EX-5 3 a92838exv5.htm EXHIBIT 5 Exhibit 5
 

Exhibit 5

[LETTERHEAD OF GRAY CARY WARE & FREIDENRICH LLP]
4365 Executive Drive, Suite 1100, San Diego, CA 92121-2189
Phone: 858-677-1400 Fax: 858-677-1477www.graycary.com

September 2, 2003

Securities and Exchange Commission
450 Fifth Street, N.W.
Washington, D.C. 20549

Ladies and Gentlemen:

As legal counsel for Invitrogen Corporation, a Delaware corporation (the “Company”), we are rendering this opinion in connection with the registration under the Securities Act of 1933, as amended, of up to 25,000 shares of the Common Stock, $0.01 par value, of the Company which may be issued pursuant to restricted shares granted under the Invitrogen Corporation Restricted Stock Agreement with Claude Benchimol (the “Agreement”).

We have examined all instruments, documents and records which we deemed relevant and necessary for the basis of our opinion hereinafter expressed. In such examination, we have assumed the genuineness of all signatures and the authenticity of all documents submitted to us as originals and the conformity to the originals of all documents submitted to us as copies. We are admitted to practice only in the State of California and we express no opinion concerning any law other than the law of the State of California, the corporation laws of the State of Delaware and the federal law of the United States. As to matters of Delaware corporation law, we have based our opinion solely upon our examination of such laws and the rules and regulations of the authorities administering such laws, all as reported in standard, unofficial compilations. We have not obtained opinions of counsel licensed to practice in jurisdictions other than the State of California.

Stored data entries
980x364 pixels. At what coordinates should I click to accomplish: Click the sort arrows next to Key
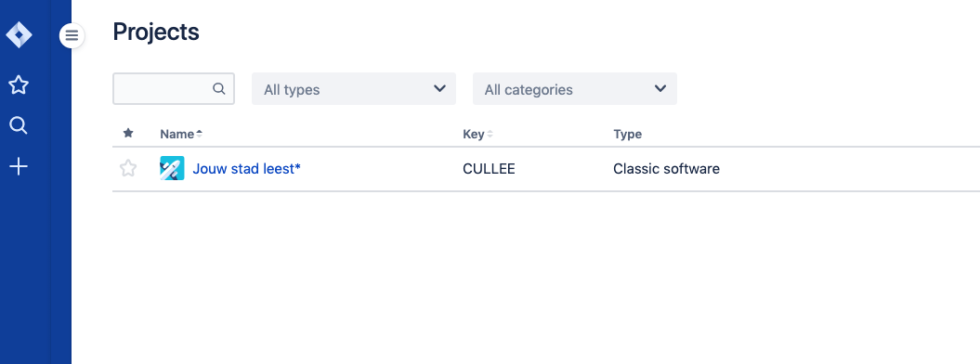click(490, 134)
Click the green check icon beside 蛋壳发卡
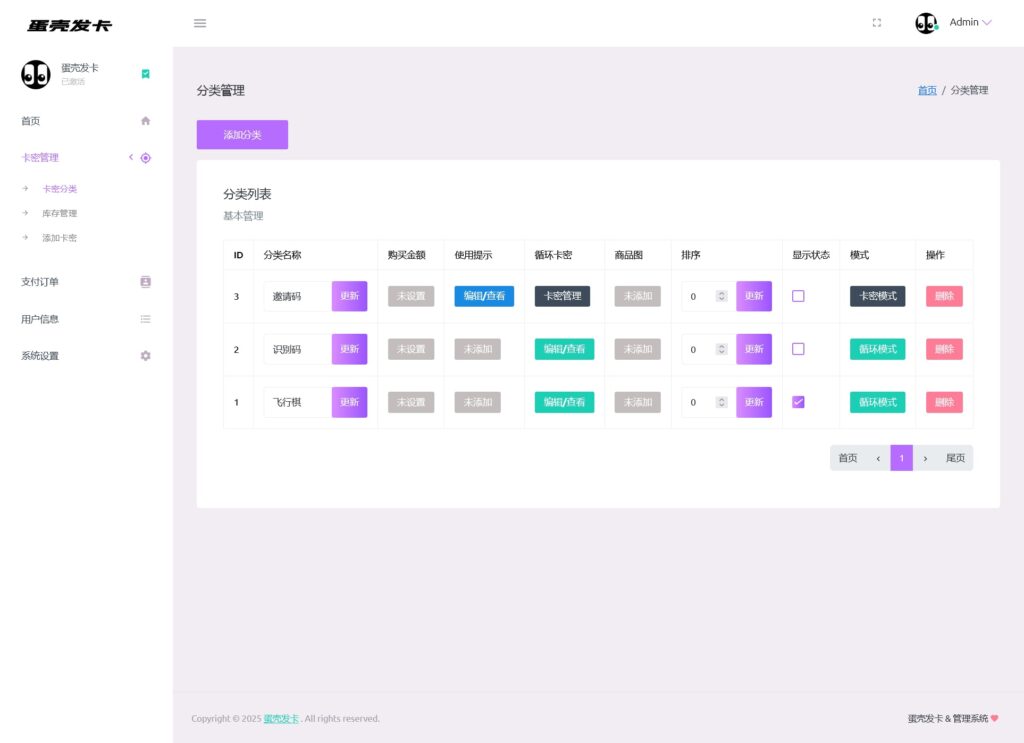Image resolution: width=1024 pixels, height=743 pixels. [x=146, y=74]
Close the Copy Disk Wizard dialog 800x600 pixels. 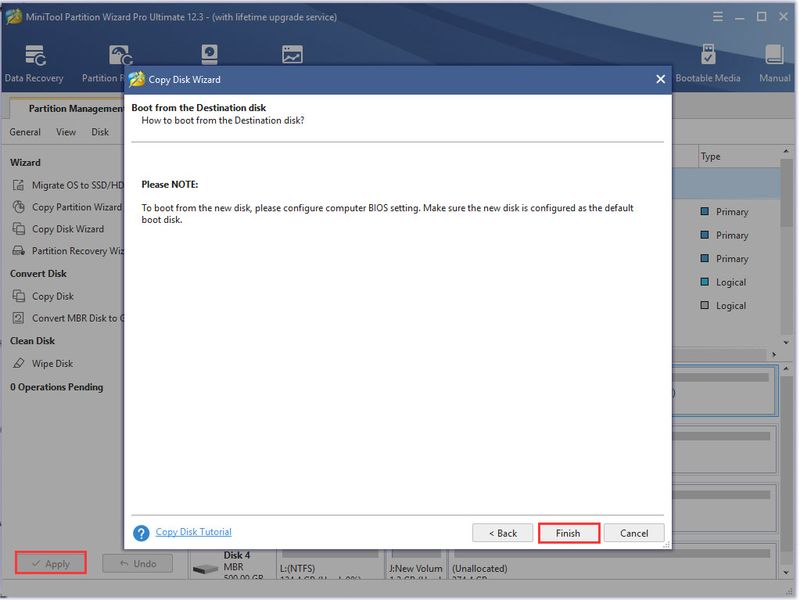pos(660,79)
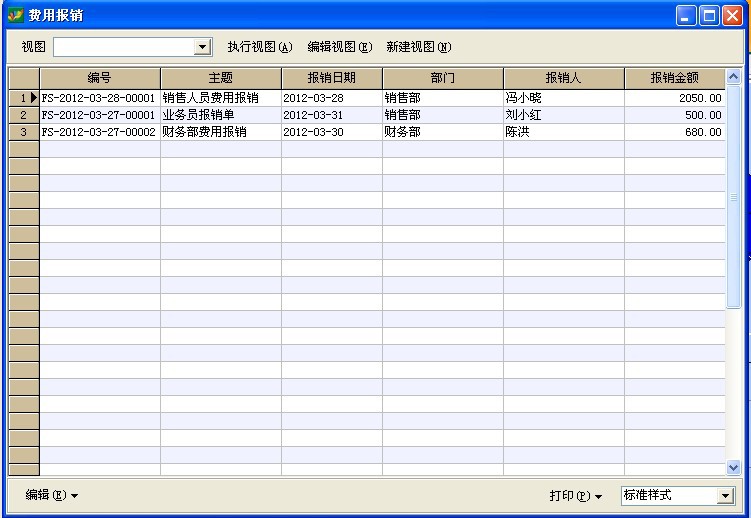The width and height of the screenshot is (751, 518).
Task: Click the scrollbar down arrow
Action: pos(733,467)
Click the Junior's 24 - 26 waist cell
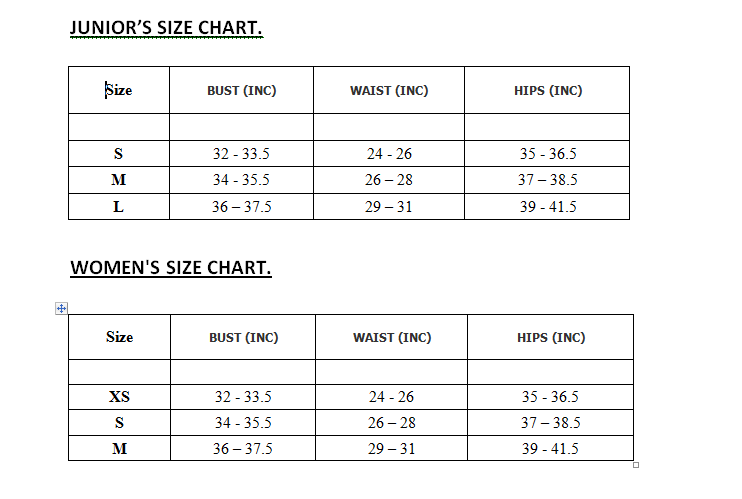This screenshot has width=742, height=499. pyautogui.click(x=389, y=153)
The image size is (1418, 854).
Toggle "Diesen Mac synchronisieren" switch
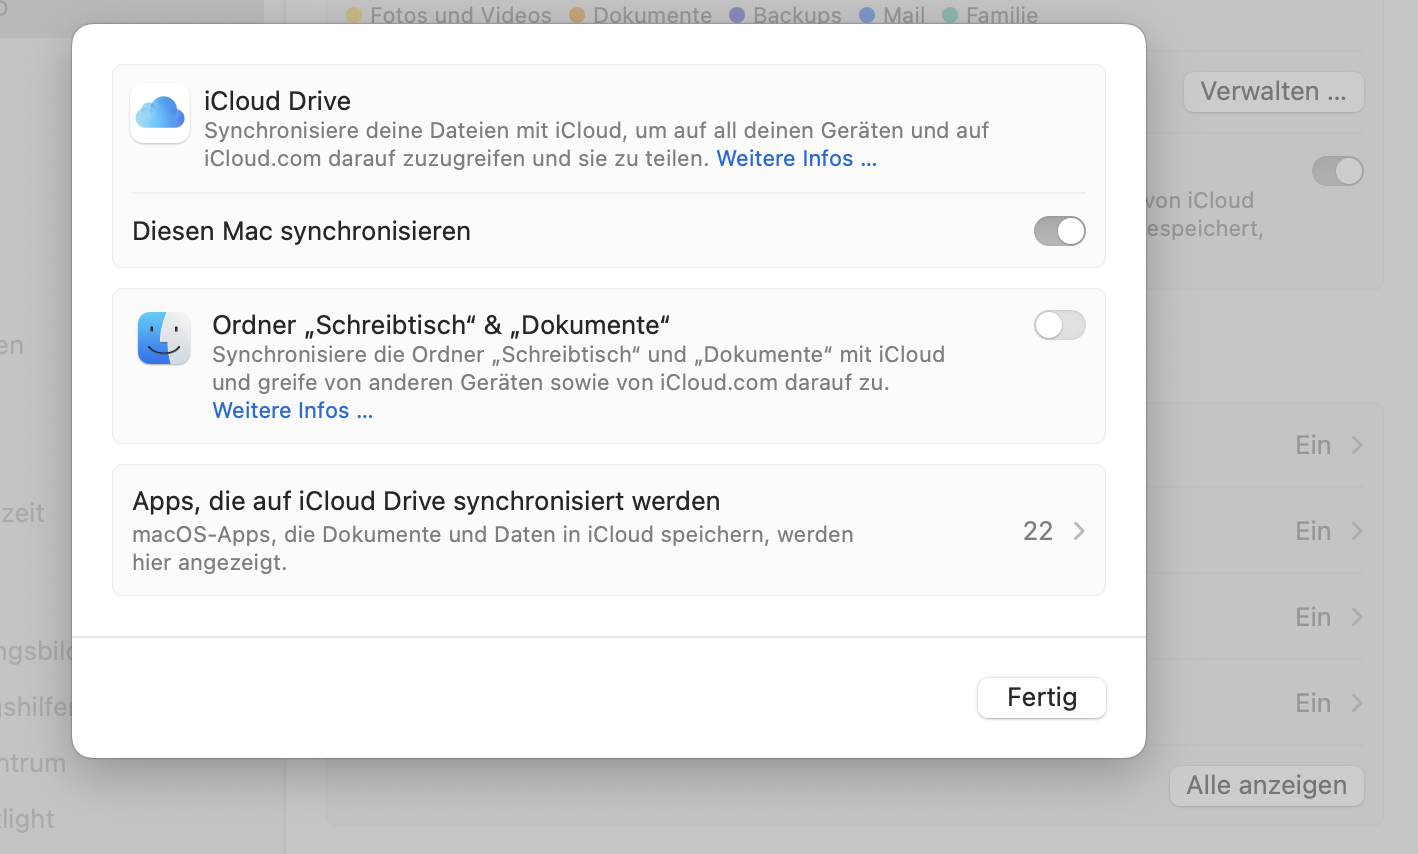pos(1059,231)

**Study questions:**
(1) Render this sentence from the legal opinion letter in Spanish: "We have not obtained opinions of counsel licensed to practice in jurisdictions other than the State of California."
(2) Reproduce word for word the stretch of the legal opinion letter from "[LETTERHEAD OF GRAY" through "Fifth Street, N.W.".
The rows are separate from the legal opinion letter and unrelated to it.

**Task responses:**
(1) No hemos obtenido dictámenes de abogados habilitados para ejercer en jurisdicciones distintas del Estado de California.

(2)
[LETTERHEAD OF GRAY CARY WARE & FREIDENRICH LLP]
4365 Executive Drive, Suite 1100, San Diego, CA 92121-2189
Phone: 858-677-1400 Fax: 858-677-1477www.graycary.com

September 2, 2003

Securities and Exchange Commission
450 Fifth Street, N.W.